Oh Britney, dating so soon after rehab?

So, after what was probably two or three grueling hours of him standing there and greeting the skanks, er, girls, he finally heads into the house for a little "partying". He's nervous, which is totally cute. He sorta looks like the long lost love child of Ben Affleck and Matt Damon. Maybe not Matt Damon so much, but he definitely has Affleck smile. Cute, right?


Andy then goes around and does his best to get to know each girl, sometimes being forced to talk to 2, 3, 4 at a time. He's all smiles and tries to ask them questions which seem really awkward. At some point, when he's talking to one of the ladies near the pool, he lays back on the chair and comments about the stars. AAHHH, I get it now!!! Andy has no game! That makes so much sense!


As the night goes on, the ladies get more and more drunk, and Andy gets more and more turned on. When the girls find out it's his birthday two of them decide to bake him a cake. The only problem is they don't have any eggs. Shoot, who needs eggs when you have tequila, right? Personally I think RUM would have been a better substitute, but hey, that's just me.

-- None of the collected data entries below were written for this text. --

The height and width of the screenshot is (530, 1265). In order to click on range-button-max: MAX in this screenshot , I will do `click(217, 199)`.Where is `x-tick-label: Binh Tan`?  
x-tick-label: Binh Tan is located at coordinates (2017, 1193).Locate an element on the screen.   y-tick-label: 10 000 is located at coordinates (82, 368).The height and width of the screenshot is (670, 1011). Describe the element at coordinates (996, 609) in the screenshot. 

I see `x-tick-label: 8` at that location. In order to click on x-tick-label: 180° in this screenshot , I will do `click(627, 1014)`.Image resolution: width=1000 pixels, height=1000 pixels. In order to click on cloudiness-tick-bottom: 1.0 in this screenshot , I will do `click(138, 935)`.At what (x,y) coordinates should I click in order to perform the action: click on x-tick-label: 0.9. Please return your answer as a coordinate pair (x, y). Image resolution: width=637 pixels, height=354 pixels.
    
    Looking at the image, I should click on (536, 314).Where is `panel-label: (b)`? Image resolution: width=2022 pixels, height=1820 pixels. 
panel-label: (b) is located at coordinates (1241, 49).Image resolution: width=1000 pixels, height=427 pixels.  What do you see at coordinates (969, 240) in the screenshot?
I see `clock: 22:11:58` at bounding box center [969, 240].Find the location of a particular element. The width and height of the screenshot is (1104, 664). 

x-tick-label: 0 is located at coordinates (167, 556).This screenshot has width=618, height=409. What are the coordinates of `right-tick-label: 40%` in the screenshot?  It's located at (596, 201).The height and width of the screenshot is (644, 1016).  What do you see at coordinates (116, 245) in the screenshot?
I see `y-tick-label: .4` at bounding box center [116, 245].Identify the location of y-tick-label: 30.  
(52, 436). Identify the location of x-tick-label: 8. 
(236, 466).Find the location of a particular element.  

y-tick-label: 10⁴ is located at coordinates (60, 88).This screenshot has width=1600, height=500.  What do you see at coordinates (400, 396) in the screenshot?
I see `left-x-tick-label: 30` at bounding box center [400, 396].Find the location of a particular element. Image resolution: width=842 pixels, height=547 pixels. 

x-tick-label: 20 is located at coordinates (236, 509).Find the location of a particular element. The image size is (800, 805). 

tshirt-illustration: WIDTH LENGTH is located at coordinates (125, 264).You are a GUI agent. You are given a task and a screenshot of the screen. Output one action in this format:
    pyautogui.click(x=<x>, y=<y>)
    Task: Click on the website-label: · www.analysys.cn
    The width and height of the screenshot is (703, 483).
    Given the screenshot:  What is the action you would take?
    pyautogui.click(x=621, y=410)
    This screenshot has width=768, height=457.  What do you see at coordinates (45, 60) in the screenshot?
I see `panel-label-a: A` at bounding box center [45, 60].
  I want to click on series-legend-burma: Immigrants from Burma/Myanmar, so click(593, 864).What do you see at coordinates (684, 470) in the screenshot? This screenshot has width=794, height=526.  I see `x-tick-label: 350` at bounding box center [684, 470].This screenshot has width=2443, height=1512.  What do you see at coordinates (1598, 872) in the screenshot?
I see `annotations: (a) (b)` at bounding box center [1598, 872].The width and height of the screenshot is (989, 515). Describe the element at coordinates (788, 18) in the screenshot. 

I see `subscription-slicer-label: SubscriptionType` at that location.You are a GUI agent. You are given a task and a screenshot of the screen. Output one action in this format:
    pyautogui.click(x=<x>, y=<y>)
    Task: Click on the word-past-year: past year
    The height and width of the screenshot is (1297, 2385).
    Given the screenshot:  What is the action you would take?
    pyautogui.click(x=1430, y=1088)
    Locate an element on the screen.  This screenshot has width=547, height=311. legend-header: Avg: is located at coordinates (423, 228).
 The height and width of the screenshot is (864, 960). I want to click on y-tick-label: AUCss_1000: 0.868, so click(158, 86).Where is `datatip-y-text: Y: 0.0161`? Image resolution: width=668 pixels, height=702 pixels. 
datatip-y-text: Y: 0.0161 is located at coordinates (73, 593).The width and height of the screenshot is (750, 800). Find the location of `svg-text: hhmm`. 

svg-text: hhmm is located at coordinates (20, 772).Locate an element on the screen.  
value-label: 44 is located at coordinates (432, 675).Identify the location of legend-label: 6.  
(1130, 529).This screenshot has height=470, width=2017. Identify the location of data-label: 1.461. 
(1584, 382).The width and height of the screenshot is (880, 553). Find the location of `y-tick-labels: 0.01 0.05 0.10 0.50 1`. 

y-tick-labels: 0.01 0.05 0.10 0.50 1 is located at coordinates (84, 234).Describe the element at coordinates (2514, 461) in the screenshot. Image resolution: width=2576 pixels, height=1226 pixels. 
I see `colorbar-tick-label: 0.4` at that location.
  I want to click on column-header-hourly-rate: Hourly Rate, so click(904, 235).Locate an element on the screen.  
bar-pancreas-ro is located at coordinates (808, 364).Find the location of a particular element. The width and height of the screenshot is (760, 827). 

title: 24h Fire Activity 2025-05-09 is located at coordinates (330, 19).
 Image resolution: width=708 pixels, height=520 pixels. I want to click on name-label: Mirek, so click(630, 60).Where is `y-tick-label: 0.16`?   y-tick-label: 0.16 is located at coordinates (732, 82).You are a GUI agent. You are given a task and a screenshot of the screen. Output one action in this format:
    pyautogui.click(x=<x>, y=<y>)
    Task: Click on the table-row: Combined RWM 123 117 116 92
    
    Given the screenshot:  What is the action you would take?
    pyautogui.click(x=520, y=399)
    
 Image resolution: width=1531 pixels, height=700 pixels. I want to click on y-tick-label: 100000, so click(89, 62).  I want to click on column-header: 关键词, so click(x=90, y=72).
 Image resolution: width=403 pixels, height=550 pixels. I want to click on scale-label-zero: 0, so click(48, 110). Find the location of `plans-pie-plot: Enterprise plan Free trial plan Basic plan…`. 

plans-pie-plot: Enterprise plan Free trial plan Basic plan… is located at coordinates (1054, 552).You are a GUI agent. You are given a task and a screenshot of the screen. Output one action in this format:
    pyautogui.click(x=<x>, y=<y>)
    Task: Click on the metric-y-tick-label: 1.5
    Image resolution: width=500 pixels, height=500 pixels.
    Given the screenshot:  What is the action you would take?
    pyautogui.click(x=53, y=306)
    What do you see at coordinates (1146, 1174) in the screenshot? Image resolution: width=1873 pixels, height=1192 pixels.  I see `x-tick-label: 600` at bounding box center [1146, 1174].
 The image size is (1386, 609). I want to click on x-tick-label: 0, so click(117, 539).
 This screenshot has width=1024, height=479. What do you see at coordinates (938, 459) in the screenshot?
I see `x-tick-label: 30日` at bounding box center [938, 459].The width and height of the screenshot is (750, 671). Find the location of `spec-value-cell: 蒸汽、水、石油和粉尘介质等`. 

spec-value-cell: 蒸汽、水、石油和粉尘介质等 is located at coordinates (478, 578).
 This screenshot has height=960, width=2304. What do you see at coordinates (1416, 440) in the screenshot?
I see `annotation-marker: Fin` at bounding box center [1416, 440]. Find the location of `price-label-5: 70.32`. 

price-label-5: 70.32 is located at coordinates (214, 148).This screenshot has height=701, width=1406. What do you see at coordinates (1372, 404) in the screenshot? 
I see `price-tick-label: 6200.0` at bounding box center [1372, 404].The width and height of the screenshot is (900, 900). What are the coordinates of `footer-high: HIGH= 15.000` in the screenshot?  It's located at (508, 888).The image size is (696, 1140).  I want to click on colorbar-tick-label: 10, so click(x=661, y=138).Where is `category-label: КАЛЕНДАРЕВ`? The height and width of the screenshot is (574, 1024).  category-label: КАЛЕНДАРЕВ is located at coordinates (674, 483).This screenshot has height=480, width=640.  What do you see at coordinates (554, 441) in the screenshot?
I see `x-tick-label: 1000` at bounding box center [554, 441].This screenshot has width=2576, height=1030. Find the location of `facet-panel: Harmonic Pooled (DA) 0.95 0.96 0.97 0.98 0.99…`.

"See this is your hand..."

All ready we see some tension forming in the house and the cake's barely done cooking. One of the girls, let's call her Drunk Barbie...



... she decides to fall over. She starts laughing at herself, and the other girls start laughing too. One of the girls is laughing way too hard. In fact, when Drunk Barbie says something, under her breath which we don't hear, Bitch Barbie freaks out. She goes over and gets into her face as Drunk Barbie just sits there confused. I would have been too. Let's hope Andy isn't around to see this.

At some point, Anthem Barbie tells us that she's not as pretty as the other girls (really?) and that she has to make herself memorable so she takes Andy aside and sings the Star Spangled Banner to him. Unfortunately, she sounds more like Sanjaya then Melinda. But that's not fair, Sanjaya is WAY better. It's quite embarrassing, but Andy actually gets a little teared up. Rrriigghhhtt. A catch...?


So finally, after the nearly unbearable, embarrassing fiasco that is the "getting to know you" part of our evening, it's finally time for Andy to make his choice. He has a lot to choose from and feels overwhelmed. Luckily the girls made it a little easier for him when they found out it was his birthday and did things like back flips (literally), cooking him a tequila cake, and having her birthday on the same day as his. He just chose all those girls.

As he's choosing, it suddenly dawns on me that I miss I Love New York. I miss the gold and rhinestone chains, and New York tonguing the contestants and yelling at the ones she's not choosing. The Bachelor is where it all started, the rose, the hurt feelings of not getting chosen. Thank you Bachelor, thank you.


Dirty mouth? Clean it up!

Most of the people we've met tonight get a rose, save one person who hogged up way more camera time then she needed to. Bitch Barbie. She'd confronted the girl who got the rose at the beginning, told her it was just luck, and then laughed and confronted the Drunk Barbie when she fell, and now, she wasn't chosen. So she did what every woman who wanted to keep her dignity would do, she stormed out and started yelling at the camera. She even went as far to call Andy short with a big head. We all knew that, tell us something meaty we don't know. If you're going to fly off the handle, tell us how you overheard him tell someone he had herpes, or that he was really a woman. Girl please, you've known the guy for four hours and you're making a scene because he didn't choose you? You've gotten about five more minutes of screen time, but you've come off as a crazy bitch, hope you're happy.


So that was The Bachelor, and God help me, I'm sucked in. I'm gonna watch it, simply because I want to see more catty bitches and find out if he truly likes someone for their personality, or if he gets duped. Yeah, Andy's a dork, but he's cute, and sweet, and unlike most people on reality shows, I think this is his last ditch effort to find a woman. Poor guy.